In my latest location for my office. I had to setup with a linksys LT214 router. Not bad but very limited in the rules.
I wanted to get away from IPFW , IPTABLES, and IPF because they caused me to drink to deal with the migraines caused by those pieces of software. Don't get me wrong I love the command line but those programs are not always easy to work with. My bartender...er therapist will confirm.
I had some old equipment a old supermicro case with a fried motherboard. I bought a new one with 6 1000+ MB nics. a 3.5ghz CPU and 8 Gb of Ram, some fans, a cf card reader and a 4gig CF card. Some of these were just spare pieces I had laying around. Some of these were items I purchased last year in the hopes I would get to it. That didn't happen. Between pandemics, pandemonium, and sheer panic I was plenty busy.
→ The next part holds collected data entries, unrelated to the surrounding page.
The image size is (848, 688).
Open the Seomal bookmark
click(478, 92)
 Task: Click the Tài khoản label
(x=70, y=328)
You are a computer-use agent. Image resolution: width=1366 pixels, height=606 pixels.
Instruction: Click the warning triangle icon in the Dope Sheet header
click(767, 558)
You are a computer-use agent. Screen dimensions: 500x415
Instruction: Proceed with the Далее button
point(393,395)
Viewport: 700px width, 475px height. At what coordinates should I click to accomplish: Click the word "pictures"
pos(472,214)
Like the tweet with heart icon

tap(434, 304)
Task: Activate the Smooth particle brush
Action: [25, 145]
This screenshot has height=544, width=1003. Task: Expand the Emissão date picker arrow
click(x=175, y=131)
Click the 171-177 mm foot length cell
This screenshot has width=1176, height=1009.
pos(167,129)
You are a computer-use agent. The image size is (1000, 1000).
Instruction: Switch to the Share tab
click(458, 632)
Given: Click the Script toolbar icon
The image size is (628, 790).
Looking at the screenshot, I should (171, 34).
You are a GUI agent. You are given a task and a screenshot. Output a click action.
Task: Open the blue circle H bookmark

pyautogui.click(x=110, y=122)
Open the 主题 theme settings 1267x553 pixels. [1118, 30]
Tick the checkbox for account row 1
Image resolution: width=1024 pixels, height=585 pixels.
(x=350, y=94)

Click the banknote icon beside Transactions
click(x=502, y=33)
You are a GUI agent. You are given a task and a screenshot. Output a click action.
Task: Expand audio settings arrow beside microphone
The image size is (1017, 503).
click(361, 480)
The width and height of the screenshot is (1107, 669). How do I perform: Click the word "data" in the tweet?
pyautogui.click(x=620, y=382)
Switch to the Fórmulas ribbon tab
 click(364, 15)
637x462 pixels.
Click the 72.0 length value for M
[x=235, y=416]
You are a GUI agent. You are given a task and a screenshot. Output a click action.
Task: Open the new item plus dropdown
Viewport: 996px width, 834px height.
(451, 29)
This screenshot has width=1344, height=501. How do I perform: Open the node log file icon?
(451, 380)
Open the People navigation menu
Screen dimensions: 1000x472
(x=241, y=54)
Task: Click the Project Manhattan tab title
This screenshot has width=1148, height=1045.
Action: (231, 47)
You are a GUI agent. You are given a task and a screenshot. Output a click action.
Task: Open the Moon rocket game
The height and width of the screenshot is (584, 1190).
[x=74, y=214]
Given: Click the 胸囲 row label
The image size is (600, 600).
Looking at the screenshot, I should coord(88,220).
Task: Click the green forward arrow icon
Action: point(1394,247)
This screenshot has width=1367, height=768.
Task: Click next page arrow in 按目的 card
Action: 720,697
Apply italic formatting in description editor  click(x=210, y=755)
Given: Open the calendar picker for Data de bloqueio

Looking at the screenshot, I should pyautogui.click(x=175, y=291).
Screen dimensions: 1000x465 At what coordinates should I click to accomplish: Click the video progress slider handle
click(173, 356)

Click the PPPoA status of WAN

So eventually I would just have to abandon family and friends to spend some time putting my Frankenstein monster together. Double sided tape is your friend. I stayed in contact with the people who actually matter, discord and the support forums, along with many youtube videos and upping my google fu.
Now I have a firewall with a DMZ for public IP servers, an office on a LAN. The ability to serve pages, store info, to be able SSH into my servers and block the hell out of a lot more than 50 ip address that are constantly trying to see if I have an open port they can take advantage of. Thank you pfblockerng.
I will probably be able to cut my virtual therapy sessions to twice a month instead of twice a week, at least until my daughter starts dating but that is a whole different story.
Thank you for your time. Have a beautiful day.